Text and element pointing records:
-- BEGIN --

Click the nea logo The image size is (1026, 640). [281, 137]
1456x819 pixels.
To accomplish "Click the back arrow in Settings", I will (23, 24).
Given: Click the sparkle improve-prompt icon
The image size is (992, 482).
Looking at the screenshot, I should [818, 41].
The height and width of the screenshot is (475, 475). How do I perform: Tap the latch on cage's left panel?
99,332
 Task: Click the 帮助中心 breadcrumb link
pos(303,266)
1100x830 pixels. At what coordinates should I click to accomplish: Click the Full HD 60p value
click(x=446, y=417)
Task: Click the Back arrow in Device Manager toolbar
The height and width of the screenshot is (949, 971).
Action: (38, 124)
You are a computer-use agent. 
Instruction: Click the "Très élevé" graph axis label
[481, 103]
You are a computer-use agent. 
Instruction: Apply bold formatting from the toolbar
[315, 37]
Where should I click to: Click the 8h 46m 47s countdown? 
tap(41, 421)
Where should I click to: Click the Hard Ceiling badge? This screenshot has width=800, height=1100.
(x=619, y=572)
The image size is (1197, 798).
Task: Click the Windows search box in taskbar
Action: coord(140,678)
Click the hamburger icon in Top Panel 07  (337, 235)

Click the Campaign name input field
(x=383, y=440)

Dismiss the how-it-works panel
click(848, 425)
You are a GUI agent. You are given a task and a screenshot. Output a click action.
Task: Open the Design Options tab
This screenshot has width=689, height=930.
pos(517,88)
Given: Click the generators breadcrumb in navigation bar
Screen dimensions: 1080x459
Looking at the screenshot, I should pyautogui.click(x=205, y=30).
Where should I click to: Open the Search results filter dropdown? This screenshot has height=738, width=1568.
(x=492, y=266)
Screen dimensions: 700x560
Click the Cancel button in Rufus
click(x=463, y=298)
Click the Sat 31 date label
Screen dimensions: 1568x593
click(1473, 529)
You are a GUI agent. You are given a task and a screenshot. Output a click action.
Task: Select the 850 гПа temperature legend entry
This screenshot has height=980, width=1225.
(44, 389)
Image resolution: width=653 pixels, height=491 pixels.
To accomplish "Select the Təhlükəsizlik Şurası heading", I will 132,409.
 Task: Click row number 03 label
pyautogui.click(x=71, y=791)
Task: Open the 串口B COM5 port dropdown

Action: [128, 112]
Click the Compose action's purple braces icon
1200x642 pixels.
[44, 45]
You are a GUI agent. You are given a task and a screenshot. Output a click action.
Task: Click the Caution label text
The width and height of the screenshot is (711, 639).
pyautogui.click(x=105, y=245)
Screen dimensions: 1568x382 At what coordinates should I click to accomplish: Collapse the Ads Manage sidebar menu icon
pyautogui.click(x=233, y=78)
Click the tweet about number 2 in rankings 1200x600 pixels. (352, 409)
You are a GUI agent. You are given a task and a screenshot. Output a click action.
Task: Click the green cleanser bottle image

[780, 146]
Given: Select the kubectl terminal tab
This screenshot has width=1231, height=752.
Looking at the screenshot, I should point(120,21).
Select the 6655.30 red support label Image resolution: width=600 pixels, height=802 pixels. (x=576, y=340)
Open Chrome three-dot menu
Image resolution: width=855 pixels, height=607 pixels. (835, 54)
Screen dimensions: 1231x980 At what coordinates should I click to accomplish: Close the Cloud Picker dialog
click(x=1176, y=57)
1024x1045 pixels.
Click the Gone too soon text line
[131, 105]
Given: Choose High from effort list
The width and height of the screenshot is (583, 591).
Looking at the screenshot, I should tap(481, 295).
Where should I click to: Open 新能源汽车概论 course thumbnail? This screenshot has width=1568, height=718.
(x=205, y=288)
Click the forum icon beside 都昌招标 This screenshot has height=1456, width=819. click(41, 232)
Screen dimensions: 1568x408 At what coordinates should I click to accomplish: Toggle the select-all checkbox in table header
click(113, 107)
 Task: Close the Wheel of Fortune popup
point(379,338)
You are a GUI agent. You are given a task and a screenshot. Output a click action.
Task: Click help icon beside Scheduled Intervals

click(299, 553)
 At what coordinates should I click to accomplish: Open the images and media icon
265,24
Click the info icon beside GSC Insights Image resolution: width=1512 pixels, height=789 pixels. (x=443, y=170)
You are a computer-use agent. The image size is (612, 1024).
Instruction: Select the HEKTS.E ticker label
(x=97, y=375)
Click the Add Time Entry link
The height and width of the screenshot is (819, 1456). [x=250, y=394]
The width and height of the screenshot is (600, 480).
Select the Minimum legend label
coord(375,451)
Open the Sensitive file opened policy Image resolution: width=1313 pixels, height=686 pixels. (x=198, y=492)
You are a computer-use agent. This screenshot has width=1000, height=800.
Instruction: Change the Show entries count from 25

-- END --

Exercise requirements:
Lay out every line of the items above as a numbered list, leaving out any blank lines.

Solution:
1. Click the nea logo The image size is (1026, 640). [281, 137]
2. 1456x819 pixels.
3. To accomplish "Click the back arrow in Settings", I will (23, 24).
4. Given: Click the sparkle improve-prompt icon
5. The image size is (992, 482).
6. Looking at the screenshot, I should [818, 41].
7. The height and width of the screenshot is (475, 475). How do I perform: Tap the latch on cage's left panel?
8. 99,332
9.  Task: Click the 帮助中心 breadcrumb link
10. pos(303,266)
11. 1100x830 pixels. At what coordinates should I click to accomplish: Click the Full HD 60p value
12. click(x=446, y=417)
13. Task: Click the Back arrow in Device Manager toolbar
14. The height and width of the screenshot is (949, 971).
15. Action: (38, 124)
16. You are a computer-use agent. 
17. Instruction: Click the "Très élevé" graph axis label
18. [481, 103]
19. You are a computer-use agent. 
20. Instruction: Apply bold formatting from the toolbar
21. [315, 37]
22. Where should I click to: Click the 8h 46m 47s countdown? 
23. tap(41, 421)
24. Where should I click to: Click the Hard Ceiling badge? This screenshot has width=800, height=1100.
25. (x=619, y=572)
26. The image size is (1197, 798).
27. Task: Click the Windows search box in taskbar
28. Action: coord(140,678)
29. Click the hamburger icon in Top Panel 07  (337, 235)
30. Click the Campaign name input field
31. (x=383, y=440)
32. Dismiss the how-it-works panel
33. click(848, 425)
34. You are a GUI agent. You are given a task and a screenshot. Output a click action.
35. Task: Open the Design Options tab
36. This screenshot has width=689, height=930.
37. pos(517,88)
38. Given: Click the generators breadcrumb in navigation bar
39. Screen dimensions: 1080x459
40. Looking at the screenshot, I should pyautogui.click(x=205, y=30).
41. Where should I click to: Open the Search results filter dropdown? This screenshot has height=738, width=1568.
42. (x=492, y=266)
43. Screen dimensions: 700x560
44. Click the Cancel button in Rufus
45. click(x=463, y=298)
46. Click the Sat 31 date label
47. Screen dimensions: 1568x593
48. click(1473, 529)
49. You are a GUI agent. You are given a task and a screenshot. Output a click action.
50. Task: Select the 850 гПа temperature legend entry
51. This screenshot has height=980, width=1225.
52. (44, 389)
53. Image resolution: width=653 pixels, height=491 pixels.
54. To accomplish "Select the Təhlükəsizlik Şurası heading", I will 132,409.
55.  Task: Click row number 03 label
56. pyautogui.click(x=71, y=791)
57. Task: Open the 串口B COM5 port dropdown
58. Action: [128, 112]
59. Click the Compose action's purple braces icon
60. 1200x642 pixels.
61. [44, 45]
62. You are a GUI agent. You are given a task and a screenshot. Output a click action.
63. Task: Click the Caution label text
64. The width and height of the screenshot is (711, 639).
65. pyautogui.click(x=105, y=245)
66. Screen dimensions: 1568x382 At what coordinates should I click to accomplish: Collapse the Ads Manage sidebar menu icon
67. pyautogui.click(x=233, y=78)
68. Click the tweet about number 2 in rankings 1200x600 pixels. (352, 409)
69. You are a GUI agent. You are given a task and a screenshot. Output a click action.
70. Task: Click the green cleanser bottle image
71. [780, 146]
72. Given: Select the kubectl terminal tab
73. This screenshot has width=1231, height=752.
74. Looking at the screenshot, I should point(120,21).
75. Select the 6655.30 red support label Image resolution: width=600 pixels, height=802 pixels. (x=576, y=340)
76. Open Chrome three-dot menu
77. Image resolution: width=855 pixels, height=607 pixels. (835, 54)
78. Screen dimensions: 1231x980 At what coordinates should I click to accomplish: Close the Cloud Picker dialog
79. click(x=1176, y=57)
80. 1024x1045 pixels.
81. Click the Gone too soon text line
82. [131, 105]
83. Given: Choose High from effort list
84. The width and height of the screenshot is (583, 591).
85. Looking at the screenshot, I should tap(481, 295).
86. Where should I click to: Open 新能源汽车概论 course thumbnail? This screenshot has width=1568, height=718.
87. (x=205, y=288)
88. Click the forum icon beside 都昌招标 This screenshot has height=1456, width=819. click(41, 232)
89. Screen dimensions: 1568x408 At what coordinates should I click to accomplish: Toggle the select-all checkbox in table header
90. click(113, 107)
91.  Task: Close the Wheel of Fortune popup
92. point(379,338)
93. You are a GUI agent. You are given a task and a screenshot. Output a click action.
94. Task: Click help icon beside Scheduled Intervals
95. click(299, 553)
96.  At what coordinates should I click to accomplish: Open the images and media icon
97. 265,24
98. Click the info icon beside GSC Insights Image resolution: width=1512 pixels, height=789 pixels. (x=443, y=170)
99. You are a computer-use agent. The image size is (612, 1024).
100. Instruction: Select the HEKTS.E ticker label
101. (x=97, y=375)
102. Click the Add Time Entry link
103. The height and width of the screenshot is (819, 1456). [x=250, y=394]
104. The width and height of the screenshot is (600, 480).
105. Select the Minimum legend label
106. coord(375,451)
107. Open the Sensitive file opened policy Image resolution: width=1313 pixels, height=686 pixels. (x=198, y=492)
108. You are a computer-use agent. This screenshot has width=1000, height=800.
109. Instruction: Change the Show entries count from 25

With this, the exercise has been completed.